• _Provided passage_

>>>>

Workflow learning and performance support are terms you may be familiar within a learning context. There are many articles that describe these terms, such as 5 Fundamental Ways Workflow Learning Differs from Training or Five Reasons to Use Performance Support. In this article I will describe a real-world scenario where these concepts are used in practice, and I will show you a video of a digital platform that implements them.
The healthcare industry has many areas where it can improve by changing methodologies on how work is performed. A use-case I am writing about today is in a hospital setting where a precision medical instrument such as an endoscope is reprocessed between patient uses. In the current state, reprocessing endoscopes follows the traditional learning path. A new employee is given a manual of the process, which for certain instruments can be 100+ steps including diagrams. They also have classroom training time on the process, which includes both practice and simulation.
When they don their personal protective equipment, they are covered head-to-toe with a gown, shoe-coverings, head-coverings, masks, shields, and gloves. Due to the nature of the activity, and since their uniform resembles that of an astronaut, utilizing a physical manual is not practical in order to preserve a sanitary environment. Therefore, this process is often completed from memory. In the past, healthcare organizations have tried wall poster job aids that at least cover the high-level processes but since there are many different types of instruments and they each have their own nuances for re-processing, the effectiveness of these job aids was minimal. A recent study performed by the hospital highlighted the need for good performance support regardless of the experience level of the sterile processor. Even employees that had been conducting endoscope reprocessing for 15+ years improved their performance.
Since the process was performed without good performance support, hospital administration did not have good data on the effectiveness of the process, or where it could potentially be improved. There is a huge cost if the very expensive instruments are damaged, or much worse if they are not cleaned effectively to prevent the spread of bacteria or disease between patients.

<<<<

• _Exercise requirements_
1. Rewrite the endoscope reprocessing article from "Since the process" to "disease between patients.", substituting "department leadership" for "hospital administration".
2. Continue the endoscope reprocessing article from its final sentence.

• _Recorded information_
>>>>

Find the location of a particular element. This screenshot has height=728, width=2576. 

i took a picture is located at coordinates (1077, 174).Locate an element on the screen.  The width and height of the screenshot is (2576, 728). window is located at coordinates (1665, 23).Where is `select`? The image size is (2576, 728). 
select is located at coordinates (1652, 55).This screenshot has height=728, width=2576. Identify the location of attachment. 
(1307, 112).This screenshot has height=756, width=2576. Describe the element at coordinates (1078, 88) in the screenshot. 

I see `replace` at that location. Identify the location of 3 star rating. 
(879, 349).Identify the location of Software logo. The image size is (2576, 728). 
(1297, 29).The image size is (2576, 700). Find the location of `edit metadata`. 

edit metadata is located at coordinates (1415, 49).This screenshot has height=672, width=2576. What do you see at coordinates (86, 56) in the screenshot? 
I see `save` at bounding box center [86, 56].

<<<<

• _Answers to the exercise_
1.
Since the process was performed without good performance support, department leadership did not have good data on the effectiveness of the process, or where it could potentially be improved. There is a huge cost if the very expensive instruments are damaged, or much worse if they are not cleaned effectively to prevent the spread of bacteria or disease between patients.

2.
So how can this process be improved? One of the largest academic medical centers in the US sought to find out. They started developing the requirements for such a system in-house when their Chief Medical Informatics Officer (CMIO) learned that a digital platform was already being utilized in one of the safest industries in the world...aviation.
Many in healthcare (and in eLearning) have read the best-selling book The Checklist Manifesto: How to Get Things Right by Atul Gawande. Dr. Gawande is currently the CEO of Haven, the healthcare conglomerate formed by Amazon, Berkshire-Hathaway, and JP Morgan Chase, who are tackling the challenges in healthcare for their own companies. The book followed Dr. Gawande going to companies and industries where checklists were heavily used, like Boeing in aviation, to understand their methodologies. He then tried to apply these critical processes to his world of surgery and explore how they may reduce medical errors.
He was very successful in his quest, resulting in documented surgical procedures being published by the World Health Organization. Such checklist procedures are currently used around the world and have saved countless lives. From day one in aviation, checklists are ingrained in a pilot’s workflow to reduce human error. As pilots progress from student pilots to commercial pilots and then to transporting passengers, the checklists may change but adherence to them increases. As a pilot's workload gets more complicated and the lives that are in their hands (literally) increases, it becomes nearly impossible to remember every single step that must be completed on ever-increasingly complex machinery. Should healthcare be any different?
In the real-world scenario, the hospital CMIO set up a trial using an emerging digital technology platform called AmbiFi. AmbiFi’s roots are in aviation, workflow learning, and performance support, and scaled to other industry verticals including healthcare. There are already thousands of aircraft pilots utilizing an offshoot of the product called MiraCheck in the small confines and harsh conditions of an airplane cockpit. CMIO asked for a demonstration of this technology in multiple use-cases within the hospital. The requirements for a solution included:
- Operating completely hands-free
- Works offline without network access
- Real-time data collection
- Centralized dashboard
- Ease of authoring content
- Content agnostic
- Device agnostic
The outcomes of the hospital test, using an application dubbed Mira (similar to MiraCheck) provided some amazing insights. Combining Mira’s vocal and visual instructions into an integrated experience helped to prevent overlooking steps or misunderstanding expectations. This video shows how the process worked during the pilot.
Unexpectedly, after going through the process a couple of times, the time to perform the procedure was cut drastically; from 35-40 minutes when completed from memory to 25 minutes. Providing structure helped to improve the process flow.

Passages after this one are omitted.